« Le 9 octobre 2019, nous avions les clés. Le 12, nous inaugurions la Grande Halle ! », se souvient Ophélie Deyrolle, directrice d'un nouveau tiers-lieu implanté sur les friches de la Société métallurgique de Normandie (SMN), à Colombelles (Calvados), en périphérie de Caen. Cet atelier électrique composé de deux nefs des années 1950 accolées nécessitait une réhabilitation lourde : le béton avait mal vieilli, la voûte était fragile, le sous-sol pollué.

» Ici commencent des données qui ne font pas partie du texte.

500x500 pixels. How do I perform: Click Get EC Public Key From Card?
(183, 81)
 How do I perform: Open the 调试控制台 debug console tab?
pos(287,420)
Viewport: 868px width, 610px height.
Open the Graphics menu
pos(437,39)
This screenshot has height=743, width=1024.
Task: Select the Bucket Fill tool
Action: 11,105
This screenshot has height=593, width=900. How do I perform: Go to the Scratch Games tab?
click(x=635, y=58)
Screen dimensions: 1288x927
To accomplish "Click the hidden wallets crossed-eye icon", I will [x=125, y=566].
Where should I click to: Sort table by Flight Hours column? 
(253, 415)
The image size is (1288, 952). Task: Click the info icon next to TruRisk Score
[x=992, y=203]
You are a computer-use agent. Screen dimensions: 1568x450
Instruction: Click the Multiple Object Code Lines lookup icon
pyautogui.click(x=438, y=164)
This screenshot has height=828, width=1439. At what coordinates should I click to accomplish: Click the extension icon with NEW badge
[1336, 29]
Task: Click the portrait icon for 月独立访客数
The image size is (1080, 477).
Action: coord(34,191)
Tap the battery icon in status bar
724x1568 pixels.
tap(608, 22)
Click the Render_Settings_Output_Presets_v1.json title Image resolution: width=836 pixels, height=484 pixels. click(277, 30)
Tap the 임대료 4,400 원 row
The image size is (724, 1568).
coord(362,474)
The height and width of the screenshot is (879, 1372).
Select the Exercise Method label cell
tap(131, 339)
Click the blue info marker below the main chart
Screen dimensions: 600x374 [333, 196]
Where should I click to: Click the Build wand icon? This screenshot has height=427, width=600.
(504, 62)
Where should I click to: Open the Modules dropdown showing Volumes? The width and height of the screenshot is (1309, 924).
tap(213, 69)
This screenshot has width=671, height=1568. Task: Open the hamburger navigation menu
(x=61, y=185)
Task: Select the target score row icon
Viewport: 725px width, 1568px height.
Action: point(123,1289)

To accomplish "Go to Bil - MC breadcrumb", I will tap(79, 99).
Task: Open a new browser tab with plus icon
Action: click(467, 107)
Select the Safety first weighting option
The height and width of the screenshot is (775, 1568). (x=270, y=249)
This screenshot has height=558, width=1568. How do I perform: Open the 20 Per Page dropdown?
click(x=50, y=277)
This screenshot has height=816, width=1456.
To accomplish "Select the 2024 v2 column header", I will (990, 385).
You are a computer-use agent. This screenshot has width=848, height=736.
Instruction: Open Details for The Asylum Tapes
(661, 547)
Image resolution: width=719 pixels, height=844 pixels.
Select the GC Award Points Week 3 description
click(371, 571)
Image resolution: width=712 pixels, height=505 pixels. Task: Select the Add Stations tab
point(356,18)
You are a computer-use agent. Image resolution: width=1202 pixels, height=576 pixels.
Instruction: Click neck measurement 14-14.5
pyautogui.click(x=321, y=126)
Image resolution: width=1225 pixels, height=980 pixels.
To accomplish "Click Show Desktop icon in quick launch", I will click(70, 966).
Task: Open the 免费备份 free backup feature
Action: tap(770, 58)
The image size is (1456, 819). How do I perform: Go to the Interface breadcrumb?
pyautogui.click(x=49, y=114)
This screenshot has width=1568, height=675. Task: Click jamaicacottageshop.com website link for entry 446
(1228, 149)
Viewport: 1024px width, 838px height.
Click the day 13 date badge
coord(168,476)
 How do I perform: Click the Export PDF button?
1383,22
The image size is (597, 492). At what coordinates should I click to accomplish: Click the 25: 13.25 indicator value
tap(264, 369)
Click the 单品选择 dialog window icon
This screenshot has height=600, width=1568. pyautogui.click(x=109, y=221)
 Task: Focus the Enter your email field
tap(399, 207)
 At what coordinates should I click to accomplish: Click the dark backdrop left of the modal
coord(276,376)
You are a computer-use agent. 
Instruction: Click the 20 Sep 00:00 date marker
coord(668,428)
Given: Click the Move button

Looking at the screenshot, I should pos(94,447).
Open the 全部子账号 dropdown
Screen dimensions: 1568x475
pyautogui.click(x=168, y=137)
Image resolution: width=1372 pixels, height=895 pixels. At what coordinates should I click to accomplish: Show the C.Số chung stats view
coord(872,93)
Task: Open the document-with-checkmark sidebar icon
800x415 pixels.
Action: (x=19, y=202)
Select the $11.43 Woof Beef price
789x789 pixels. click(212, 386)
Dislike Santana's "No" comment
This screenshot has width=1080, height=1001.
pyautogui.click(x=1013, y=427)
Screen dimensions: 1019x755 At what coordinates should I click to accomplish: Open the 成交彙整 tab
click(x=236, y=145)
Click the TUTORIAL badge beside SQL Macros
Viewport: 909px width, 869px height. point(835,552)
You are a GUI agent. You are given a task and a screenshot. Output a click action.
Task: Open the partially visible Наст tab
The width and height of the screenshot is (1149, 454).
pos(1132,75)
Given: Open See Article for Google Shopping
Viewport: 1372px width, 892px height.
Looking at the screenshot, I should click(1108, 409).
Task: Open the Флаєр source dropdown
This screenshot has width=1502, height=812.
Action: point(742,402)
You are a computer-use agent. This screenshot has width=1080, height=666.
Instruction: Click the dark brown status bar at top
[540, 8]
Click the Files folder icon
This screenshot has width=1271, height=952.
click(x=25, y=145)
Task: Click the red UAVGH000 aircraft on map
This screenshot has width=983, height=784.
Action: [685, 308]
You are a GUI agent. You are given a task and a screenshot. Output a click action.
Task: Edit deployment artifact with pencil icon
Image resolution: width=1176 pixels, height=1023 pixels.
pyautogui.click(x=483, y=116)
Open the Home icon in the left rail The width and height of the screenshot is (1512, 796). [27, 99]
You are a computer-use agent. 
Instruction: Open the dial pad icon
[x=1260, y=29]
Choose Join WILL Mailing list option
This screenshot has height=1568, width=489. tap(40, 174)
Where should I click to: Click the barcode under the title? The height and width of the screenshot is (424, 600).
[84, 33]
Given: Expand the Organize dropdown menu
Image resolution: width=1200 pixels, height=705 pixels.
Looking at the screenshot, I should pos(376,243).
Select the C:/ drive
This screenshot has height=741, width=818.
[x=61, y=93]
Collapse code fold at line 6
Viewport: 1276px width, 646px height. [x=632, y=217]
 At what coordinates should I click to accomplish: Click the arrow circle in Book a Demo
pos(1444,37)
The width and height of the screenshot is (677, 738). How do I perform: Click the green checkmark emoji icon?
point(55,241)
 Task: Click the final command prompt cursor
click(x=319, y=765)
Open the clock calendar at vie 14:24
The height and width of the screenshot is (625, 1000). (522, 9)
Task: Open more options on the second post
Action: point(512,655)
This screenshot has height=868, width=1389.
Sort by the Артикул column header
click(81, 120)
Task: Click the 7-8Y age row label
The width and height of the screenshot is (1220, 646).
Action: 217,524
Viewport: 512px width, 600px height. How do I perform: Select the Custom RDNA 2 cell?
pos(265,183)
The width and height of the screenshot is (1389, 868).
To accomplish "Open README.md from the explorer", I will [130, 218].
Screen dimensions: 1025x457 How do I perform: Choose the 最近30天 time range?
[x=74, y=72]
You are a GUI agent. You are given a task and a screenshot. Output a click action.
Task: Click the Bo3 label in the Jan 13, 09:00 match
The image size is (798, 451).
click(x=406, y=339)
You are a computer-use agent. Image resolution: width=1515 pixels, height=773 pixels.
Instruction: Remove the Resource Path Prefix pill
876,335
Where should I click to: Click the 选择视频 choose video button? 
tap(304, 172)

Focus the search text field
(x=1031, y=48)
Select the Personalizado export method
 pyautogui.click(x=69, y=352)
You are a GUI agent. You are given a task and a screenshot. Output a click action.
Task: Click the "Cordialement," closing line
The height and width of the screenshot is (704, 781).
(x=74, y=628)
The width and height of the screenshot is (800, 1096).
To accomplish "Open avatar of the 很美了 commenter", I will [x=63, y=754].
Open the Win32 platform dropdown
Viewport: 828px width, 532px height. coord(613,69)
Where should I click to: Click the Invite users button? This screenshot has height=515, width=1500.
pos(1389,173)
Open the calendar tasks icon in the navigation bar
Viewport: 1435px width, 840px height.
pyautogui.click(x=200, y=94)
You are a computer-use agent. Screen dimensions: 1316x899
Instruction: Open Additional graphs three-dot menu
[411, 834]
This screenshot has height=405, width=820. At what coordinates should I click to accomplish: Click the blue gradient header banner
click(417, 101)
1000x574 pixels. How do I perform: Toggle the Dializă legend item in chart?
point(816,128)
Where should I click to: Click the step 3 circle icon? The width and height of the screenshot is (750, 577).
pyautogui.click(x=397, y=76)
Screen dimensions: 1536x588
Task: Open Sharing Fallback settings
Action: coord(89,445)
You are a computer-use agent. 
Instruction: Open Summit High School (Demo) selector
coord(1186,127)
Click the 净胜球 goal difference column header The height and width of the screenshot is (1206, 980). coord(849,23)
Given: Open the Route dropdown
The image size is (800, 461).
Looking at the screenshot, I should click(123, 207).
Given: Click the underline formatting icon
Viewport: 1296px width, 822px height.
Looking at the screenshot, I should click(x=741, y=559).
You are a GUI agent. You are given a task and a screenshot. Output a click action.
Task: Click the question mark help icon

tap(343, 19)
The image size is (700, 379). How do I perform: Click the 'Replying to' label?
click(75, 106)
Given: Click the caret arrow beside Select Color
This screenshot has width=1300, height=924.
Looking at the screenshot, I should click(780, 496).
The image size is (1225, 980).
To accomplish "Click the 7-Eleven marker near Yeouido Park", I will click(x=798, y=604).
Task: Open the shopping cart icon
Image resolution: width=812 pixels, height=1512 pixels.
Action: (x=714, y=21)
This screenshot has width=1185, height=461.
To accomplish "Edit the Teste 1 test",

Si le chantier n'a duré qu'une vingtaine de mois, le dossier a été ouvert dès 2014 par la SEM Normandie Aménagement, créée pour imaginer l'après-SMN. Deux marchés ont été lancés quasi simultanément pour attribuer au même maître d'œuvre, Encore heureux, l'étude de faisabilité et la réhabilitation. Puisqu'elle ne pouvait, sur demande du maître d'ouvrage, intervenir que sur le bâti existant, l'agence d'architecture a proposé de construire à l'intérieur de la plus petite des deux nefs « une boîte en bois, isolée, stable » qui hébergerait sur trois niveaux les espaces de travail. La grande nef de 1 000 m2 resterait, quant à elle, à l'état brut, témoignage du passé industriel. Elle peut désormais accueillir des événements.
Projet collaboratif. Dans le marché, Normandie Aménagement a introduit une note méthodologique. « Créer un tiers-lieu ne se décrète pas, il faut concevoir tout un écosystème dès les phases d'étude », précise Elise Perly, chargée d'opérations. C'est pourquoi une association de préfiguration du projet, le WIP (pour « work in progress »), s'est installée avec ses résidents, futurs usagers potentiels, dans une cité de chantier conçue comme un lieu d'expérimentation et une base de vie.
Encore heureux y tient une permanence, de sorte que tous les acteurs du projet collaborent étroitement. Le chantier est même ouvert au public, avec une programmation culturelle et des visites du site. Cette cohabitation amène des éléments, comme l'emplacement des éclairages, à évoluer à mesure que se dessinent les usages futurs.
Autre particularité : un lot dédié au réemploi. Il s'agit de fournir autant que possible des matériaux issus de chantiers de démolition ou de rénovation situés à proximité et d'accompagner les entreprises dans leur réutilisation. Le lot est attribué en cotraitance au WIP et à Stéphanie Paly, maître d'œuvre indépendante. Avec le concours de Normandie Aménagement, qui gère de nombreuses opérations de démolition, ils vont repérer les matériaux disponibles, les valoriser et les stocker sur place, établir des dossiers techniques compensant l'absence de garantie constructeur, et les intégrer au fur et à mesure dans le chantier.
A l'arrivée, les sanitaires et les radiateurs sont presque à 100 % issus du réemploi, ainsi qu'une petite part de l'isolant, du bois des balcons intérieurs et du carrelage. Le tout déniché à 5 km à la ronde. Si l'économie est modeste, ce fonctionnement collaboratif et cette place accordée au recyclage font de la Grande Halle un chantier pionnier.
Maîtrise d'ouvrage : Normandie Aménagement et EPF Normandie.
Maîtrise d'œuvre : Encore heureux Architectes.
Principales entreprises : Le WIP (réemploi des matériaux), Mastellotto (aménagement d'espaces extérieurs, VRD), Gagneraud-Fautrat (gros œuvre, étanchéité), Cénomane (charpente et ossature bois), Gouelle Menuiserie (menuiseries intérieures, agencement), Flers Méca (métallerie), Pierre SAS (peinture), Courtin (plomberie, chauffage, biomasse, ventilation).
Surface : 3 200 m2.
Début du chantier : janvier 2018.
Livraison : octobre 2019. Montant des travaux : 7,8 M € HT.